# PID wiring.



## Kyle548 (Jan 24, 2013)

So, I finally have this wired up I think....

Well, I have no PID or TC yet, so I just wired it following the diagrams......

First, the right SSR is to power steam. the two black, red headed cables are for the thermostat, the black blue cable is for the steam switch. If you follow the cabling all the way to the end, you will notice that there are two "earth" coloured cables, one links to the steam SSR and to J11 (Normally open alarm 1) on the PID (D1S-VR). Because the alarm function is not powered like the SSR output, there is also a second earth coloured wire linking to a blue wire. This is connected to the power input for the PID and to J12 on the PID. When the steam switch is activated, it should pass a voltage though the SSR allowing it to run the alarm function.

The second SSR is for brew, again, the two black and red cables are for the thermostat and the two blue and brown cables go into J6 and J8 on the PID; correspending to their polarity.

The second set of blue and brown cables are the power cables for the PID, the blue to the front switch (live) and J9 on the PID and the brown to the power at the back of the classic (neutral) and J10.

The TC, which I don't have will go to J3 and J4.

I believe that will leave the PID wired up correctly.

I wasn't sure what rating of cable I needed, so I used mains cable and auto-cable (the black).
◆ ◆ ◆ ◆
Instructions for the task:
Repeat word for word the passage of the PID wiring post that begins with the words containing "The TC, which" and ends with "auto-cable (the black).".

Provided material:
◆ ◆ ◆ ◆
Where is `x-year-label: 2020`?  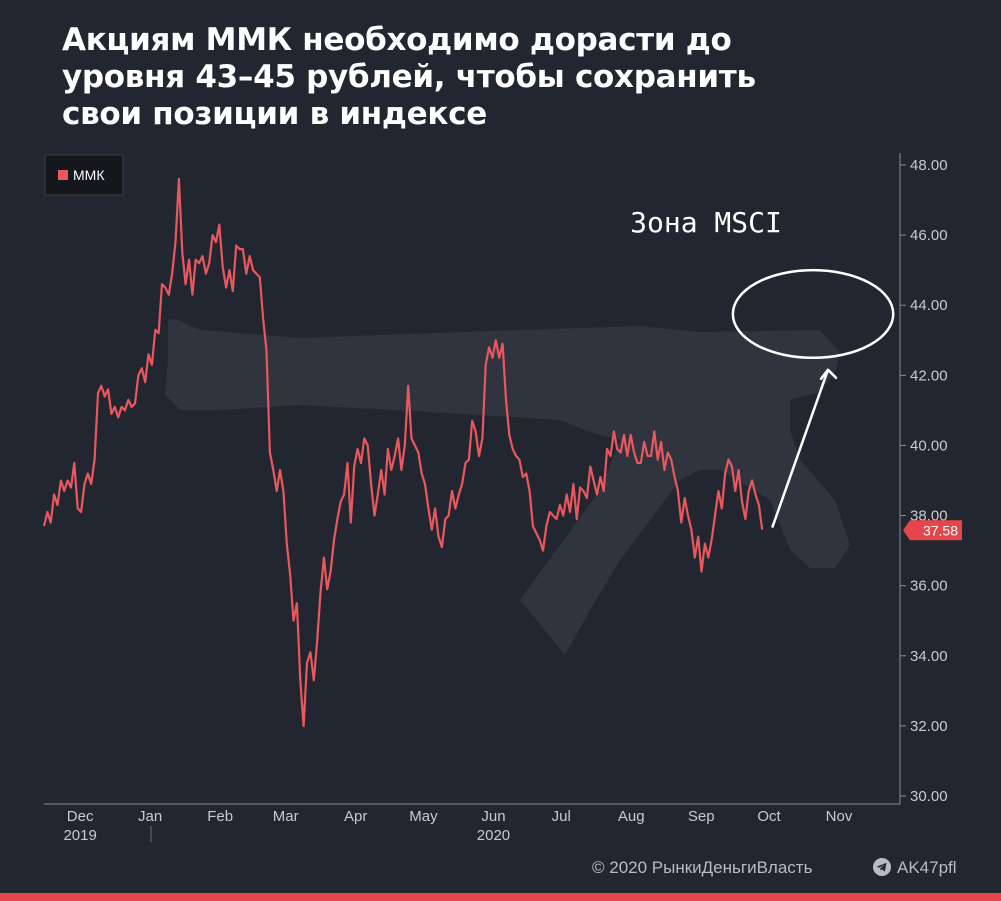 x-year-label: 2020 is located at coordinates (494, 836).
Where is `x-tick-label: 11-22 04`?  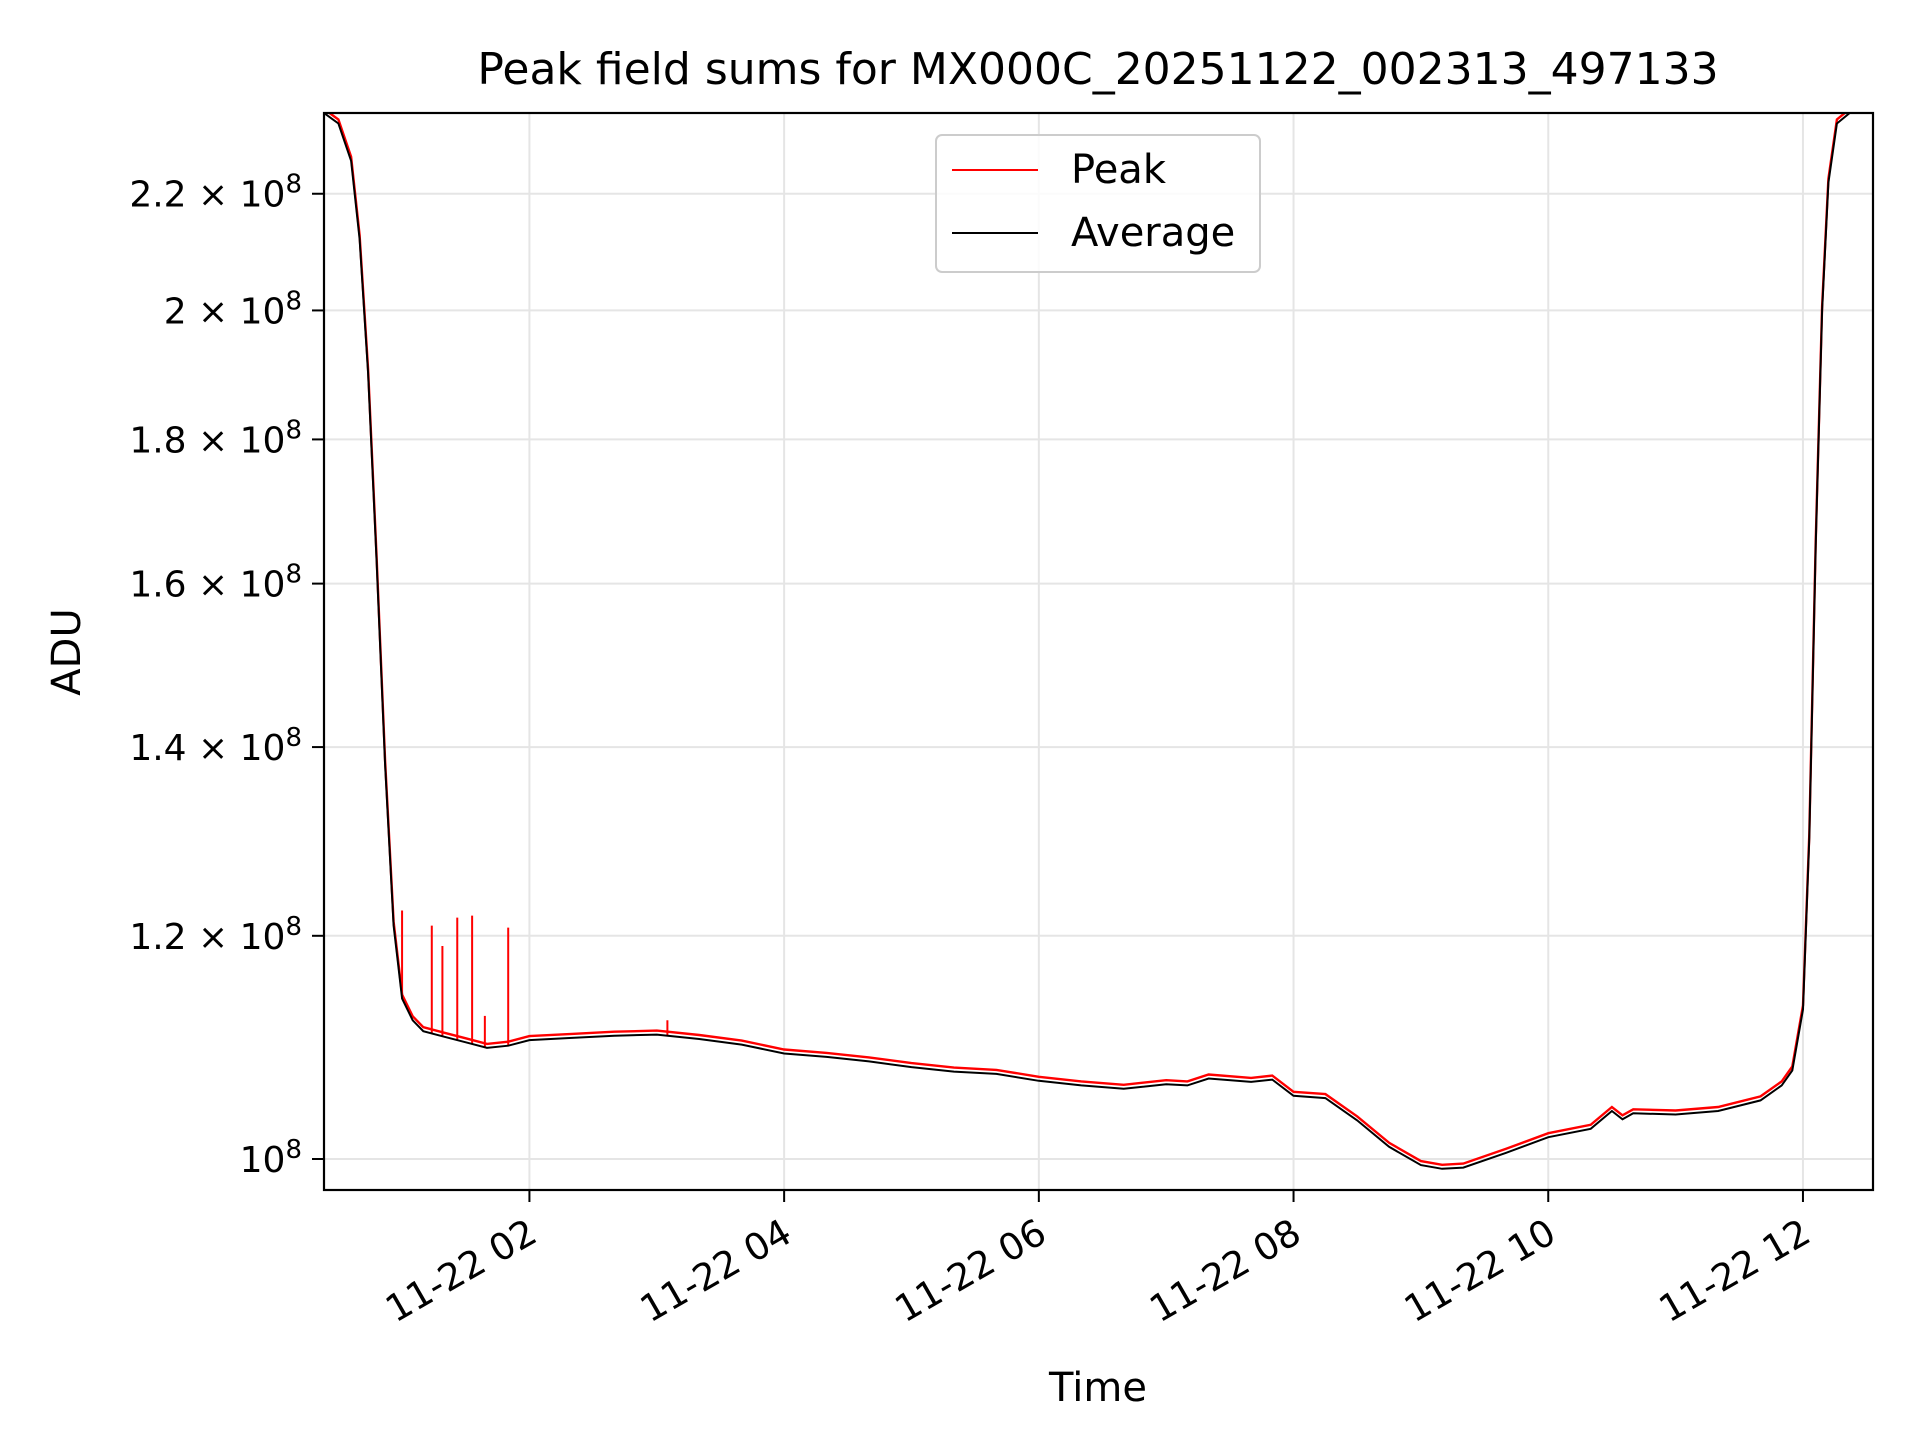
◆ ◆ ◆ ◆
Exercise solution:
The TC, which I don't have will go to J3 and J4.

I believe that will leave the PID wired up correctly.

I wasn't sure what rating of cable I needed, so I used mains cable and auto-cable (the black).